─── Dataset excerpts

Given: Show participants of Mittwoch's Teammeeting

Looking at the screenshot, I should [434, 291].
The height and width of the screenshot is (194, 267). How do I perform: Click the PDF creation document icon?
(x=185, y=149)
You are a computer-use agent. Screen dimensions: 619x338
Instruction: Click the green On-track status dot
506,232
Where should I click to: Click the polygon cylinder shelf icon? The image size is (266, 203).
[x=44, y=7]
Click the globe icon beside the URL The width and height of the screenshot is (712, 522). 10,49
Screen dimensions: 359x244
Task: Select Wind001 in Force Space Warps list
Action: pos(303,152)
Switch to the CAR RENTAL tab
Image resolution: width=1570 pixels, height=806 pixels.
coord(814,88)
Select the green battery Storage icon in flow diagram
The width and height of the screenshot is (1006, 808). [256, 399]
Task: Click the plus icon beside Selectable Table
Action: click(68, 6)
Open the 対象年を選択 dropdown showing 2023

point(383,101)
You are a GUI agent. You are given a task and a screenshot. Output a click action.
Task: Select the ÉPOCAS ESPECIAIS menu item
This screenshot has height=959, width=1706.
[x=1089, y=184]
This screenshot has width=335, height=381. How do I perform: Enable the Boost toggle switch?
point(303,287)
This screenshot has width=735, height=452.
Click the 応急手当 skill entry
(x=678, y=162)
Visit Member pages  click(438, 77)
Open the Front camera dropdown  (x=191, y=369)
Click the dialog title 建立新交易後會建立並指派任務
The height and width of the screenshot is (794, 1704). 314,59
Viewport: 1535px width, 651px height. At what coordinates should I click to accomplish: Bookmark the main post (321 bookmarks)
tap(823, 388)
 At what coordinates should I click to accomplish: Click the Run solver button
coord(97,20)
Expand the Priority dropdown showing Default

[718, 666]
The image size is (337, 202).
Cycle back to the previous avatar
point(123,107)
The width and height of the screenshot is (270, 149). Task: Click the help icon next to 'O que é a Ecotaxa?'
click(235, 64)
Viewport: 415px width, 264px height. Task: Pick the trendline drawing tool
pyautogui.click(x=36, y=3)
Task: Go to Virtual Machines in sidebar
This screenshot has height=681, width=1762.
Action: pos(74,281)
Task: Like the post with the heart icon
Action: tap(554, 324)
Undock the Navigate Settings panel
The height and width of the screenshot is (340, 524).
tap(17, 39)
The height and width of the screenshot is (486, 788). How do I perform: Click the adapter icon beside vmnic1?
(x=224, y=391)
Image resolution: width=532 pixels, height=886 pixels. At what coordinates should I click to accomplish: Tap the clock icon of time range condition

──────

**Activity**
Some lines contain the word "agent". Pull each one out of the listing.

**Expected output**
You are a computer-use agent. Screen dimensions: 619x338
You are a GUI agent. You are given a task and a screenshot. Output a click action.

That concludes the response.